Anyway, this particular issue may not apply to your worker thread system, or you may have other solutions. I think the main take-away is that while worker thread systems seem very simple to write at first, there's actually a huge amount of careful fiddling required to make them really run well. You have to be constantly vigilant about doing test runs and checking threadprofile views like this to ensure that what's actually happening matches what you think is happening. Err, oops, I think I just accidentally wrote an advertisement for Telemetry .
I have a similar system with forward dependencies as well, and I used to have a solution like that where the worker would keep a one item queue of the next job and only kick other workers if it enqueued more than one.
ReplyDeleteI killed that off though, since it kind of works out anyway because the dependent jobs are all pushed onto a local queue which is LIFO for pop and FIFO for steal.
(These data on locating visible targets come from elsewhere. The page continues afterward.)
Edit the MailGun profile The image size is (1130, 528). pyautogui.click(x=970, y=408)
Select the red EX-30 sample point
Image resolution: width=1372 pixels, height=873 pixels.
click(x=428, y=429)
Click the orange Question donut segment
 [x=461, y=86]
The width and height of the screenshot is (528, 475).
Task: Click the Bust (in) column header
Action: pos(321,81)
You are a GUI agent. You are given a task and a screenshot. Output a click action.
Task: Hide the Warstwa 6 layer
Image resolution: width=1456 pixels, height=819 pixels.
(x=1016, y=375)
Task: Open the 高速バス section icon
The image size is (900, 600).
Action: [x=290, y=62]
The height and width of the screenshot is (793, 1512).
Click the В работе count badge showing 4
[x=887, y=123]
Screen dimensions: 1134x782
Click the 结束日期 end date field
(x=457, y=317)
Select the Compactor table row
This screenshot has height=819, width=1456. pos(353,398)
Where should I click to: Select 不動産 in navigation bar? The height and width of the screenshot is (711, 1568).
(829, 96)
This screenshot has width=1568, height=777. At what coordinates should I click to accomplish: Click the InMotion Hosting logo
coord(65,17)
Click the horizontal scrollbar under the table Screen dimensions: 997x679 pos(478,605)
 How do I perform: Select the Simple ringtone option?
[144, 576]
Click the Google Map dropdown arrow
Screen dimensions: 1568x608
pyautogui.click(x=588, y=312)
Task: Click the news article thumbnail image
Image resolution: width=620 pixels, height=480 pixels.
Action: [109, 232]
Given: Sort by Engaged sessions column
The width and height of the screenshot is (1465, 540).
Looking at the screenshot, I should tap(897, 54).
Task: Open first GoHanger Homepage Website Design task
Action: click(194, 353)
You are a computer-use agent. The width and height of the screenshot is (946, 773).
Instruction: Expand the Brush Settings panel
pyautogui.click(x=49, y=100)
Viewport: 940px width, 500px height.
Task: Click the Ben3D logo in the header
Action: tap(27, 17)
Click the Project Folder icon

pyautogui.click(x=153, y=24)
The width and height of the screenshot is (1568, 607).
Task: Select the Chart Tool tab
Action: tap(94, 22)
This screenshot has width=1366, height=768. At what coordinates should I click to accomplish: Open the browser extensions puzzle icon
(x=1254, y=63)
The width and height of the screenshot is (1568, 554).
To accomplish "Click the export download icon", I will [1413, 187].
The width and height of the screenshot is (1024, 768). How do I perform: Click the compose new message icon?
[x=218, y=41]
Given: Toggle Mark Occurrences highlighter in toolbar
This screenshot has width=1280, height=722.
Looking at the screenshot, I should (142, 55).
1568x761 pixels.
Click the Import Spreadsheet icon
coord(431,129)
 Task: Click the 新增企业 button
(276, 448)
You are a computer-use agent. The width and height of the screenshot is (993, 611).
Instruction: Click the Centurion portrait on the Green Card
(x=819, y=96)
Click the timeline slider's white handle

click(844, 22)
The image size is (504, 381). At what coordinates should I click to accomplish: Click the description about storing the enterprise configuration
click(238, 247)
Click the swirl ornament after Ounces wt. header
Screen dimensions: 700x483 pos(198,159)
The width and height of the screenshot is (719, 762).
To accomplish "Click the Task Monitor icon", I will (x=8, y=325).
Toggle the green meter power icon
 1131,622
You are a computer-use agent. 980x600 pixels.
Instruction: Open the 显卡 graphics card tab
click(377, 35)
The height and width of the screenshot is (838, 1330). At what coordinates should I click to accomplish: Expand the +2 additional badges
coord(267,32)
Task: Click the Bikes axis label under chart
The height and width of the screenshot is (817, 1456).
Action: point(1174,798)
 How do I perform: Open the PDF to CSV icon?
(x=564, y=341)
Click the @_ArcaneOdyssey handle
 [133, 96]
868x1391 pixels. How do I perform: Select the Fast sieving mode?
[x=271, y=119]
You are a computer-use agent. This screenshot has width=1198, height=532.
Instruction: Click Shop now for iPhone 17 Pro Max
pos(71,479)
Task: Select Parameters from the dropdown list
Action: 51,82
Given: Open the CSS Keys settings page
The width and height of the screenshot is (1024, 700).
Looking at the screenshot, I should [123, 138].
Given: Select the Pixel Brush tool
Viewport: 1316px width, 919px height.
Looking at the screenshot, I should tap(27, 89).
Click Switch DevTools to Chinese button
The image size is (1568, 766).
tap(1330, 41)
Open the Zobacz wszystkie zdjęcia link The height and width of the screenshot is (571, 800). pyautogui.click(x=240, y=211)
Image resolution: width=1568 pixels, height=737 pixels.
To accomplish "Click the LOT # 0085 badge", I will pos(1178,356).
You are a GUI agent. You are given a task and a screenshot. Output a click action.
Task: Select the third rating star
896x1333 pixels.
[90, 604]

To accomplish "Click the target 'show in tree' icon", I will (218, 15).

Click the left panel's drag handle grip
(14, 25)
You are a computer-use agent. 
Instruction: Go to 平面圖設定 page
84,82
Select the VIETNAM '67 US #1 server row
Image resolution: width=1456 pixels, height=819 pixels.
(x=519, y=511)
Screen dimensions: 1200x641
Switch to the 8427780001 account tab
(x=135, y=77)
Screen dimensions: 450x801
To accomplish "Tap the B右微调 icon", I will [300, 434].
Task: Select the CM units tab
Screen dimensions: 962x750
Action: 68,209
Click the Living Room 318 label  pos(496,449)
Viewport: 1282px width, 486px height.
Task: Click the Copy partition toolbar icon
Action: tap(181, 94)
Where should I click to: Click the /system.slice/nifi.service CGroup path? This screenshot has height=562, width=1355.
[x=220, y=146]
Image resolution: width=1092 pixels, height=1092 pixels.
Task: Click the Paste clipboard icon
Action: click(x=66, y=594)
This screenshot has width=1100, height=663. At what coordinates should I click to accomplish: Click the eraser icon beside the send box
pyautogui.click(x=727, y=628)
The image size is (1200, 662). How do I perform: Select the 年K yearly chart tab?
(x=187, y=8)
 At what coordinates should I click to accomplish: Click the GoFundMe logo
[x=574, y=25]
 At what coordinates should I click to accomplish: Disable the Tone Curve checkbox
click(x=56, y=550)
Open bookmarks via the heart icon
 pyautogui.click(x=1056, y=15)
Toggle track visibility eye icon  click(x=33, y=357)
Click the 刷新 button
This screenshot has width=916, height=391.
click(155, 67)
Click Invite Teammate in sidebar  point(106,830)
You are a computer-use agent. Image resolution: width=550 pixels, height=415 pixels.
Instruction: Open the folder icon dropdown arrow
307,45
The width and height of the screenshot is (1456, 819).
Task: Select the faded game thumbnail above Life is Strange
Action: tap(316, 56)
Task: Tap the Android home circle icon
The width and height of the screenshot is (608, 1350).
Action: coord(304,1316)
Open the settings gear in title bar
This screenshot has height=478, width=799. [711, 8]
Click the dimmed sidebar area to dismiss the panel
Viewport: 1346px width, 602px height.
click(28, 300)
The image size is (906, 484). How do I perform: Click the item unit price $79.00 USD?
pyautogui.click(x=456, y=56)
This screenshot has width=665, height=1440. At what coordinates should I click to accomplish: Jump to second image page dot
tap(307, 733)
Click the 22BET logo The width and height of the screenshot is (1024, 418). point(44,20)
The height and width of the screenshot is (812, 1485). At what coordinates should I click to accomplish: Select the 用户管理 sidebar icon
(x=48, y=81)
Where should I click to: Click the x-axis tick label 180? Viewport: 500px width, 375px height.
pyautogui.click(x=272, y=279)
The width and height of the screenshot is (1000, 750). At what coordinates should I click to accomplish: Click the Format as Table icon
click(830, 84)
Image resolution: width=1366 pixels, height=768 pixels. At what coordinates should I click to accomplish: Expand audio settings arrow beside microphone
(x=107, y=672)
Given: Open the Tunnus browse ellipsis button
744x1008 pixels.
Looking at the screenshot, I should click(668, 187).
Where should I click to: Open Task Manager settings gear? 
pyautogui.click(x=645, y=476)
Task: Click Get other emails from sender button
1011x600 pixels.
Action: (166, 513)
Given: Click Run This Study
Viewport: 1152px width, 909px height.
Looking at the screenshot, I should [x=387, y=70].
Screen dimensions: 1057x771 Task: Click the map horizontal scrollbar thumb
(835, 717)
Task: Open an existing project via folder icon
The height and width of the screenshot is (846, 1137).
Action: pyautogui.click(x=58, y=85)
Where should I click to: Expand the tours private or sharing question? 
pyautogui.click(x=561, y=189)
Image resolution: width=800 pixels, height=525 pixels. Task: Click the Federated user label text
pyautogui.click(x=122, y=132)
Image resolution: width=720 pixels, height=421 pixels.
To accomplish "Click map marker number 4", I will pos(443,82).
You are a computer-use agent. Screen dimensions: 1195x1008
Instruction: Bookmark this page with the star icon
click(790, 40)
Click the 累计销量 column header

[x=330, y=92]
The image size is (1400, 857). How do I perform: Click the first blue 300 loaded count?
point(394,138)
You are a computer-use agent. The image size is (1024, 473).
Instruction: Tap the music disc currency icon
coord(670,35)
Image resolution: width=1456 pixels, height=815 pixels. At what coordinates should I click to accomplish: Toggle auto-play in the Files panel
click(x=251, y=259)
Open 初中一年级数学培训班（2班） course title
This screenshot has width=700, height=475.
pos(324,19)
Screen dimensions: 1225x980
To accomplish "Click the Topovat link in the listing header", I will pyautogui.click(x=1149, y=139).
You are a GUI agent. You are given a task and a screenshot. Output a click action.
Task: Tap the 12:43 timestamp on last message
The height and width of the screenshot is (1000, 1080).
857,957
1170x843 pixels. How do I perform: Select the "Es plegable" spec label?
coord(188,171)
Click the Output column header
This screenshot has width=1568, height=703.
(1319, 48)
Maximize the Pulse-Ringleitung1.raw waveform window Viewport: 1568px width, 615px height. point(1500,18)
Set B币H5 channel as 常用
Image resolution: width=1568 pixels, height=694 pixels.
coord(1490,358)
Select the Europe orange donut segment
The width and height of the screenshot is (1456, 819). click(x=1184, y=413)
In general the worker that does the completion and pushes the dependent jobs will just win the race to the local queue over the stealers since popping from the local queue is a tight loop. If the worker is preempted some other worker might steal the job which is generally a good thing.
Well, if the other workers are awake then I don't care if they steal my work or not. And yeah I agree trying to guarantee that you get a work item for yourself in that situation is a mistake; it's just pointless work and actually the race is a performance benefit.
ReplyDeleteHowever, if the other workers are asleep and the question is "should I wake them up?" then it's a whole other ballgame, and it is worth quite a lot to put some care into not waking them when it won't help.